(Stored items)
-- Opening Marker --

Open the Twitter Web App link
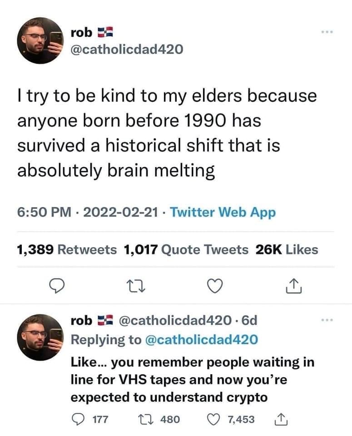Image resolution: width=352 pixels, height=436 pixels. (x=223, y=212)
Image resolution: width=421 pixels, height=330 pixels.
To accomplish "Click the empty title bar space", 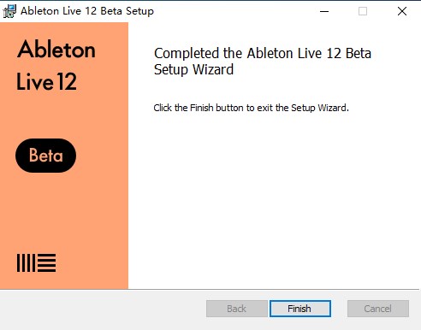I will [234, 11].
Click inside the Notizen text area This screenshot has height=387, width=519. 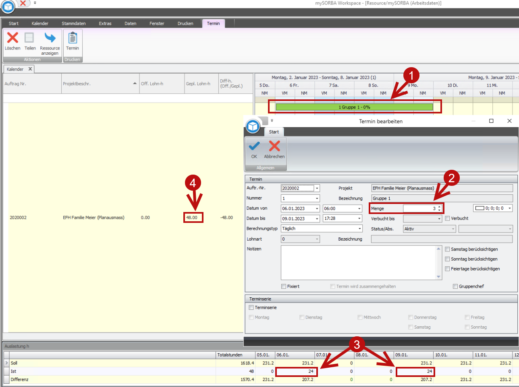358,262
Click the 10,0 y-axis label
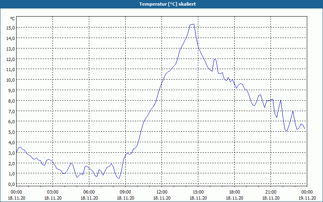Screen dimensions: 323x202 10,80
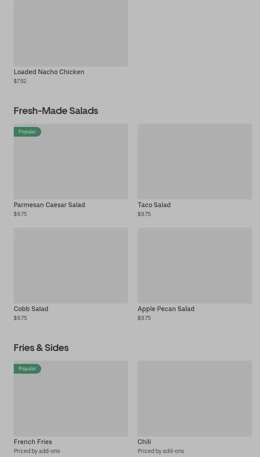The image size is (260, 457).
Task: Select the Parmesan Caesar Salad title
Action: pyautogui.click(x=49, y=205)
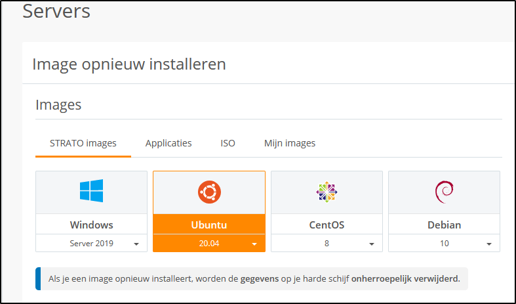Choose the CentOS name label
This screenshot has height=304, width=516.
327,225
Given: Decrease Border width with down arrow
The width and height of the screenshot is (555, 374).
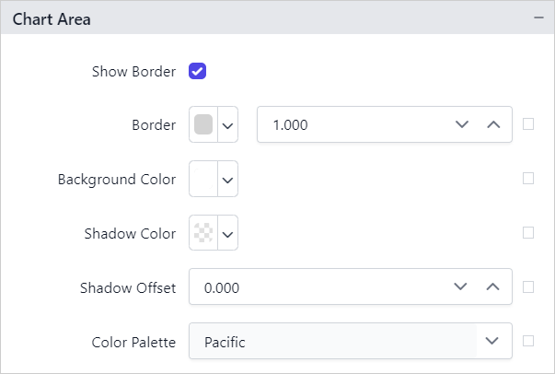Looking at the screenshot, I should coord(461,124).
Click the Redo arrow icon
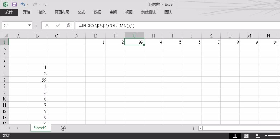The width and height of the screenshot is (280, 139). point(35,4)
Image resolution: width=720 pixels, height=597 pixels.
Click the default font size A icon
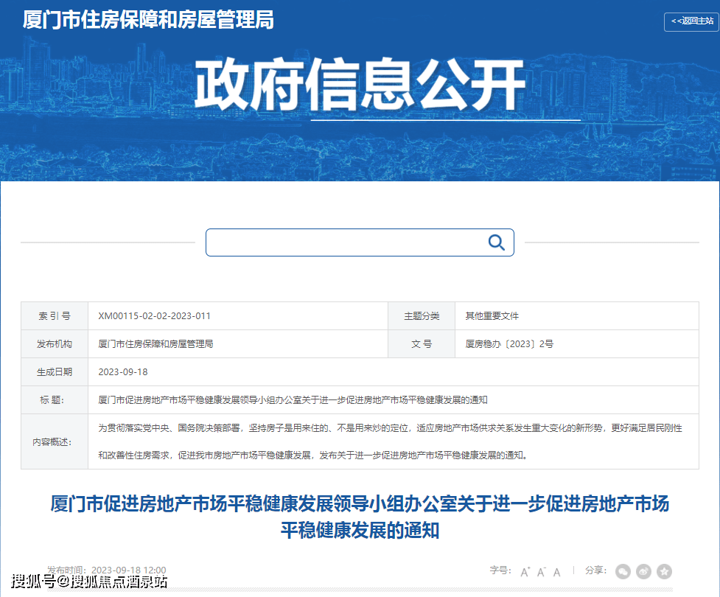click(x=556, y=570)
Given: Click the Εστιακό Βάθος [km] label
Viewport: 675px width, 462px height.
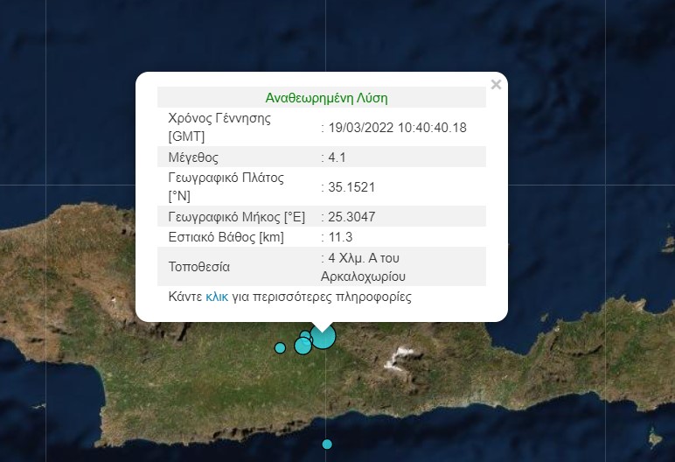Looking at the screenshot, I should (x=226, y=237).
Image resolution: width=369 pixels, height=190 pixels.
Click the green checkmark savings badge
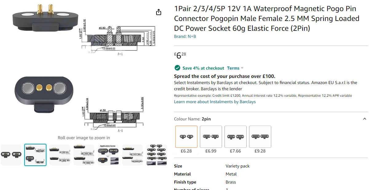177,68
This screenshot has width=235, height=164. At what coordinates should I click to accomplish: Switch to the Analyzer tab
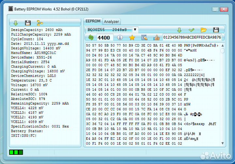[111, 22]
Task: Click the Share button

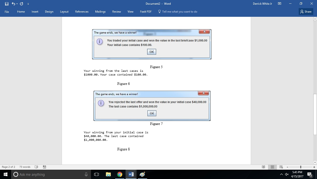Action: pos(306,11)
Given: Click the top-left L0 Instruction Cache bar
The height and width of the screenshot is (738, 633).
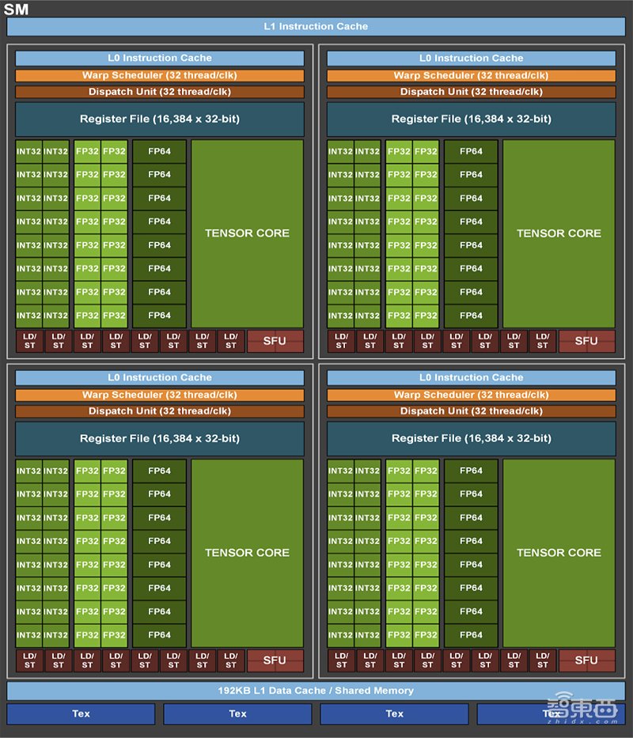Looking at the screenshot, I should coord(160,58).
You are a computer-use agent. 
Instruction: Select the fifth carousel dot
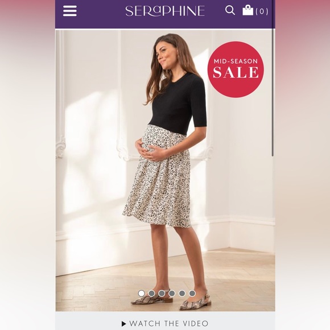tap(182, 293)
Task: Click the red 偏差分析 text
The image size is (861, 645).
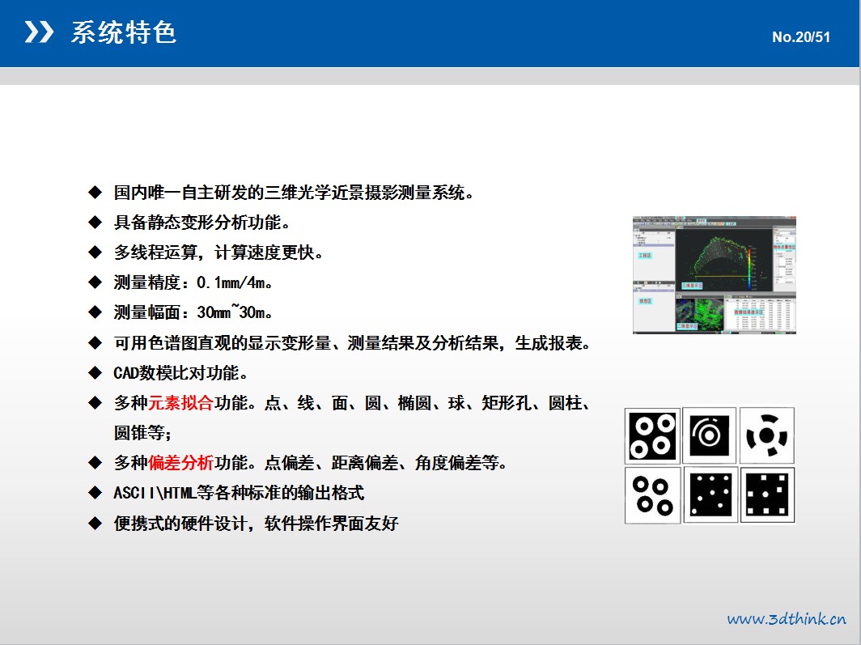Action: 180,463
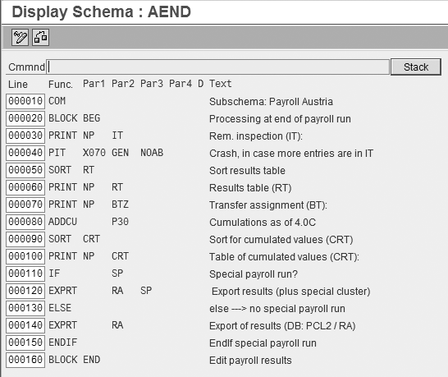Click text 'Export of results (DB: PCL2 / RA)'

pos(282,326)
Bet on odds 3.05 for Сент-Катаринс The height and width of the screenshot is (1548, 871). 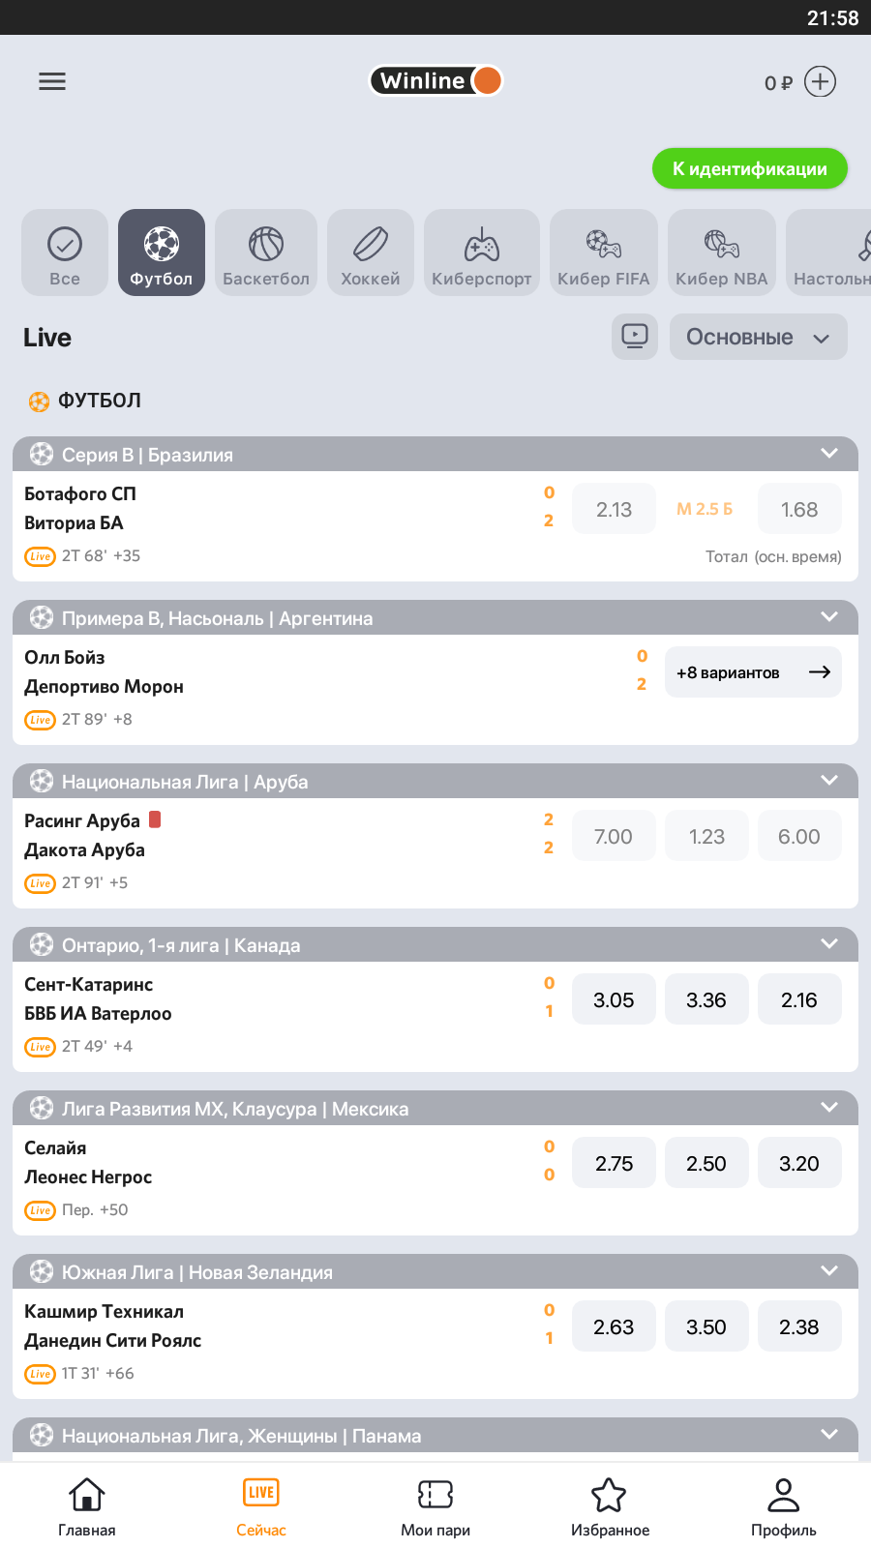click(614, 999)
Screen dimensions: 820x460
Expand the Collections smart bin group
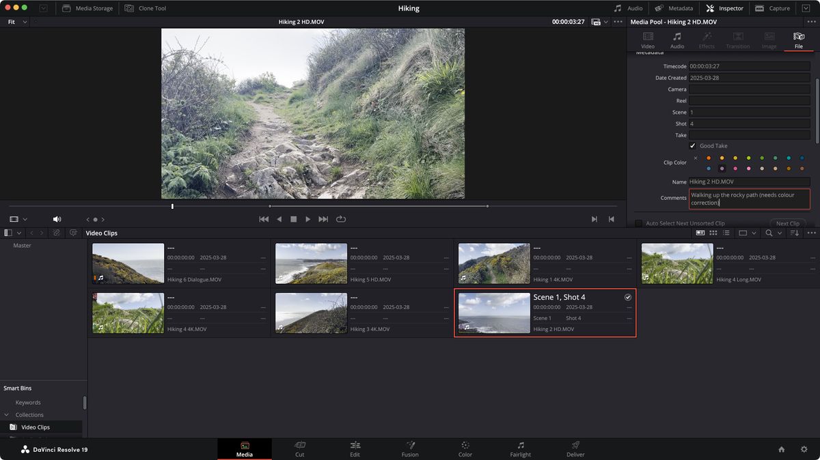click(8, 415)
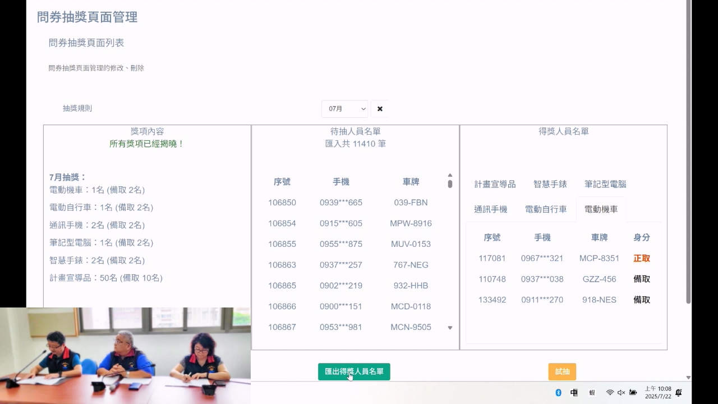
Task: Switch to the 計畫宣導品 tab
Action: click(495, 184)

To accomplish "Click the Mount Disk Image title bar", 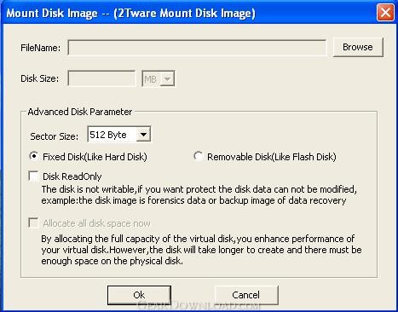I will tap(187, 13).
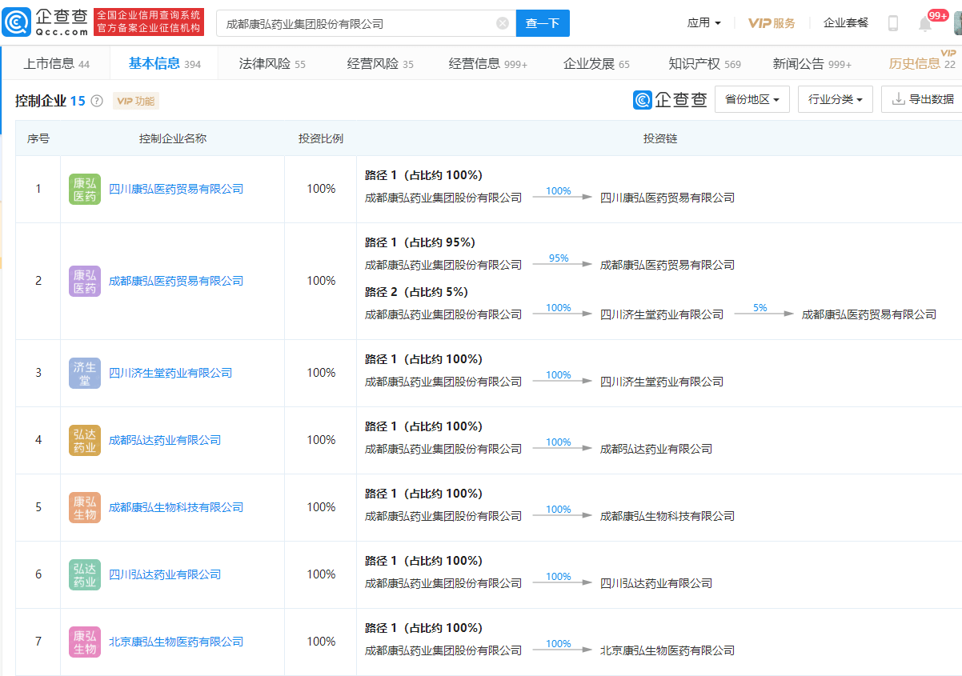The image size is (962, 676).
Task: Open the 行业分类 filter dropdown
Action: tap(835, 99)
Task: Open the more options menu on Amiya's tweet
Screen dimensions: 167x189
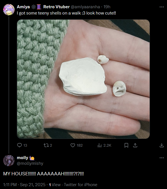Action: click(x=162, y=7)
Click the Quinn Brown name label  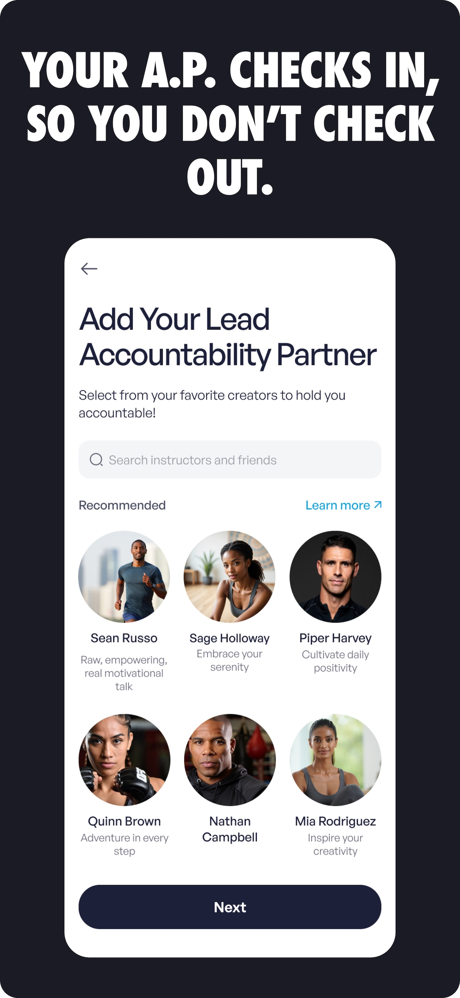(124, 821)
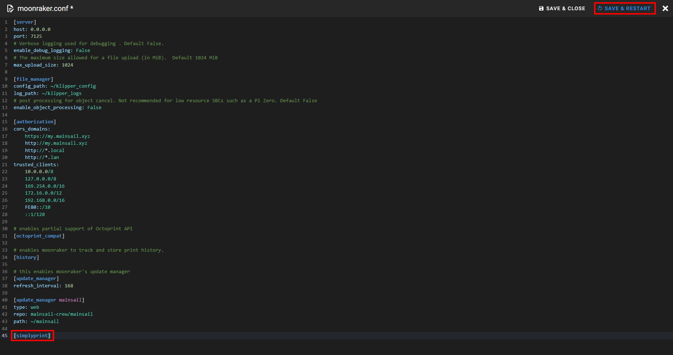Click the [server] section header text

[x=25, y=22]
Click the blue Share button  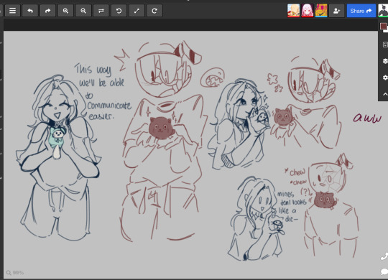[x=361, y=11]
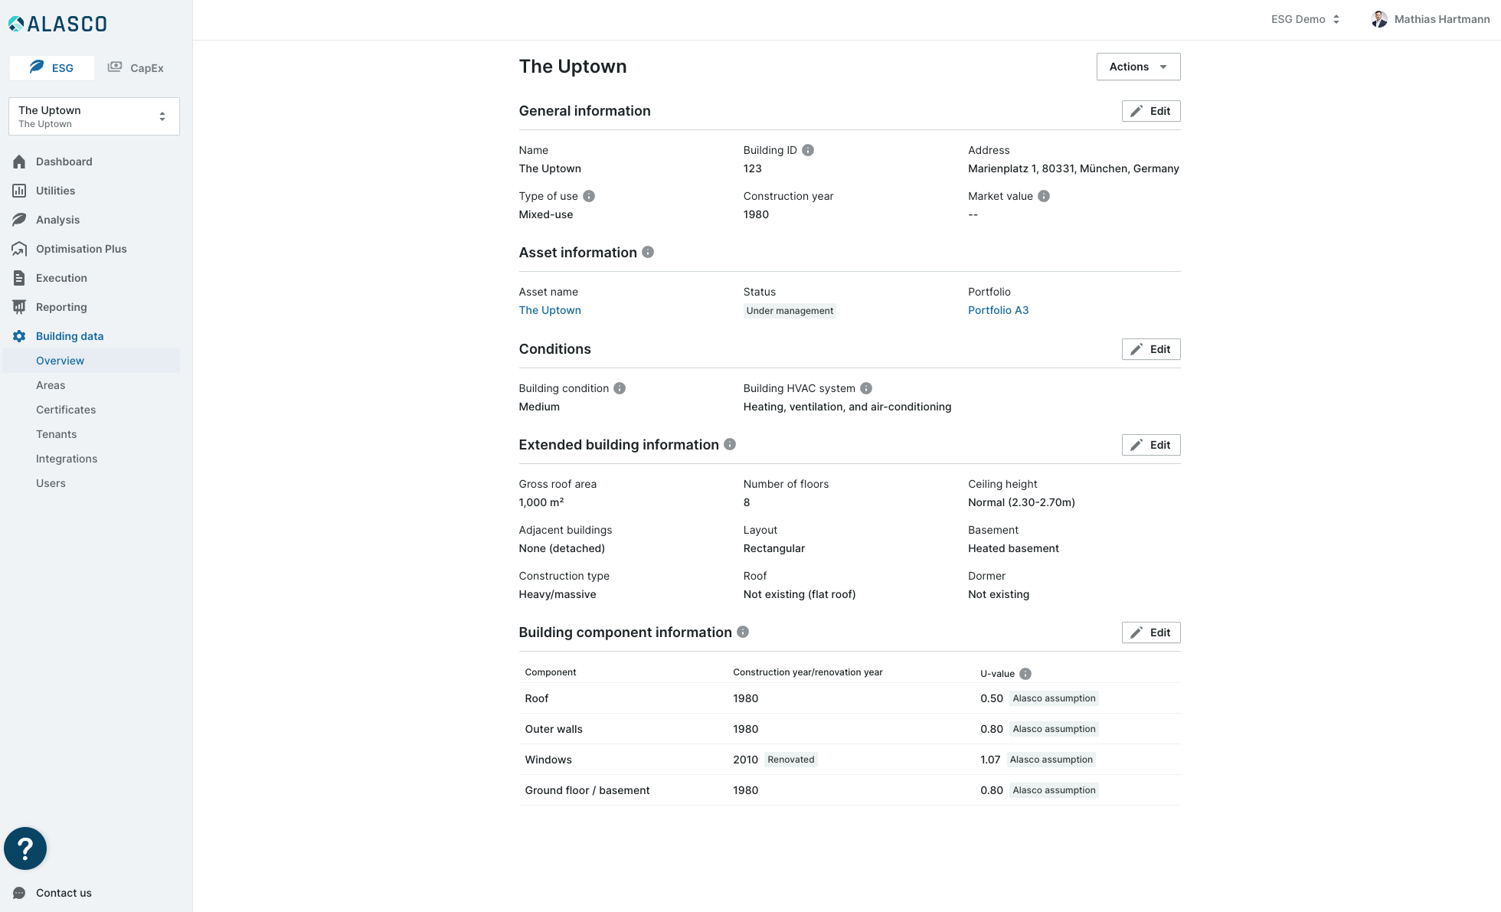1501x912 pixels.
Task: Open the Actions dropdown menu
Action: 1138,67
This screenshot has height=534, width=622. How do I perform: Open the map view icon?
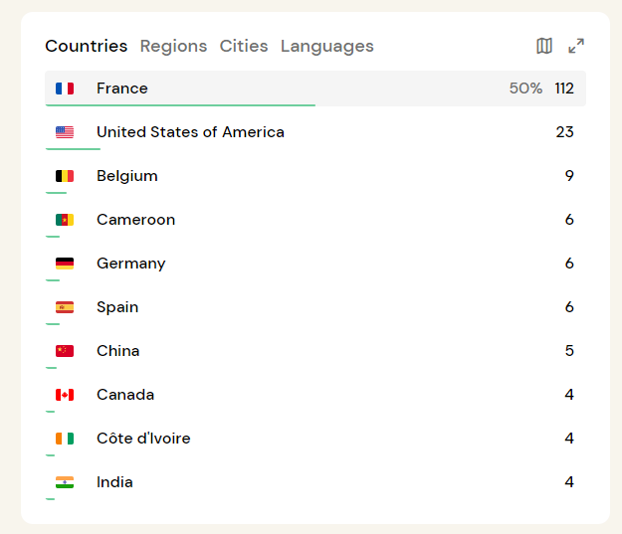(544, 46)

-- Closing Marker --

# What you should do
Show the lines above with "Given".

# Response
Given: Decrease Border width with down arrow
Given: Click the Εστιακό Βάθος [km] label
Given: Click the top-left L0 Instruction Cache bar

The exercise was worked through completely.